### [Task objective]
Please go through the records below and return every line holding the word "computer".

*** Supplied material Section Begins ***

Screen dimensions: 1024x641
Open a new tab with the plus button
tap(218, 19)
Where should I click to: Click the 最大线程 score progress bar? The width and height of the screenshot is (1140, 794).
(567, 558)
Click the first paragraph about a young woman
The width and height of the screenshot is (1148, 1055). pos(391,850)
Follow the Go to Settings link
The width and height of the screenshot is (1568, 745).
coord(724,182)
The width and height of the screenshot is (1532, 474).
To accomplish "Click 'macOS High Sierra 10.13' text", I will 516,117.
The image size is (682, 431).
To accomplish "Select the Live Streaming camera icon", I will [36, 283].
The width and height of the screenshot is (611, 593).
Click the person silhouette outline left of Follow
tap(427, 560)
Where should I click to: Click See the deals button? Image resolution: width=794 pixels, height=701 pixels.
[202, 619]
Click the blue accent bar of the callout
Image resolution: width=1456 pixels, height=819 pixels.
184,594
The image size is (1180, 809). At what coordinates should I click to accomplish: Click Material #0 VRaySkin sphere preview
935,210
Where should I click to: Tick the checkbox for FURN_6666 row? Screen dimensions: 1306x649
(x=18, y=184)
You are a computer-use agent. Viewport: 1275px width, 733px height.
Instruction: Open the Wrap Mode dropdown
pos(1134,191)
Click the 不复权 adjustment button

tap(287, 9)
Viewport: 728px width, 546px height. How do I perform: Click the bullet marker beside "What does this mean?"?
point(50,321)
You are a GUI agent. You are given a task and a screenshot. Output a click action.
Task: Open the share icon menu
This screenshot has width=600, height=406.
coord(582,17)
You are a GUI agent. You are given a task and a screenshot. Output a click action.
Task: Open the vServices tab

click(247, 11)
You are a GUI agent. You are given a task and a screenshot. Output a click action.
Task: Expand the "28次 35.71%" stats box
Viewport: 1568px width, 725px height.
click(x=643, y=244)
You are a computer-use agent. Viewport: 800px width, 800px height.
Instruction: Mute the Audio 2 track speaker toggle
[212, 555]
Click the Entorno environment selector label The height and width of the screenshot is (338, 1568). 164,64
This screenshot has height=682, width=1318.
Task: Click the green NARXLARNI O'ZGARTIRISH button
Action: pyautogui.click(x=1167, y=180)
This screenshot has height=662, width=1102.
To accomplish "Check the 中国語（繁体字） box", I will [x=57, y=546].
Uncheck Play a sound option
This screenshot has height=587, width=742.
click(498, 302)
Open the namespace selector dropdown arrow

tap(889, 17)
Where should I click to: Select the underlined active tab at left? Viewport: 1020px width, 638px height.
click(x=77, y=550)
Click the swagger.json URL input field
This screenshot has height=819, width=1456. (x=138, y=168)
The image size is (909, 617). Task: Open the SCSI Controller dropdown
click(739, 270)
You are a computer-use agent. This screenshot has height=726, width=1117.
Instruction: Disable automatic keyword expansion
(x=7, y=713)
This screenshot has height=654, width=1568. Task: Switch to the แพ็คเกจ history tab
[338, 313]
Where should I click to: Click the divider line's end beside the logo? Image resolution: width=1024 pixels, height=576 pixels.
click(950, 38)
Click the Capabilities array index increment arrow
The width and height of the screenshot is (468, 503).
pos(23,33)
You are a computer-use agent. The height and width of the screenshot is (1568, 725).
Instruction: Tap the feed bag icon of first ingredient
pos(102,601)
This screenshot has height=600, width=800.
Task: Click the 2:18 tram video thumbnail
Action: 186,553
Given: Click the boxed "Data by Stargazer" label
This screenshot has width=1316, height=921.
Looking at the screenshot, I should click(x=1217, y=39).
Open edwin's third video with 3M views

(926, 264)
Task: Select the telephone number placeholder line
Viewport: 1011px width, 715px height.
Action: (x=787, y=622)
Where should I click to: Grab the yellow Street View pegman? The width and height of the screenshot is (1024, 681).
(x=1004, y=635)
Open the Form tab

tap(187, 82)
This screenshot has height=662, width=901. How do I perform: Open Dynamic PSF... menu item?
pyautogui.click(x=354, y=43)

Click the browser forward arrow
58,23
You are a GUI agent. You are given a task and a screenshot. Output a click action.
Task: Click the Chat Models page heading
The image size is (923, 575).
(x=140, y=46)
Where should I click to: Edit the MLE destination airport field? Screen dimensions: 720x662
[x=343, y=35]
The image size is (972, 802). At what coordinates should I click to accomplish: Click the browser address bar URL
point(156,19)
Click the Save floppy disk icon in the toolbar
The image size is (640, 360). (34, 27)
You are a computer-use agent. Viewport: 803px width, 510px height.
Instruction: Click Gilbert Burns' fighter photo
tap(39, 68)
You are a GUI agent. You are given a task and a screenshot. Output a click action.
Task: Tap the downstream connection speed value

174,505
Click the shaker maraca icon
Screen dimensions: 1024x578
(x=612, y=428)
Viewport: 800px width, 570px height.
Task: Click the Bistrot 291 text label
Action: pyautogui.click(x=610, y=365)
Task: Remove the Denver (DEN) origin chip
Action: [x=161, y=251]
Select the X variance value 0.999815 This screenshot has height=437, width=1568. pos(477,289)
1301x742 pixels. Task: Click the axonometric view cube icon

*** Supplied material Section Ends ***

### [Solution below]
You are a computer-use agent. Viewport: 1275px width, 733px height.
You are a computer-use agent. Viewport: 800px width, 800px height.
You are a computer-use agent. This screenshot has height=726, width=1117.
You are a computer-use agent. The height and width of the screenshot is (1568, 725).
You are a computer-use agent. Viewport: 803px width, 510px height.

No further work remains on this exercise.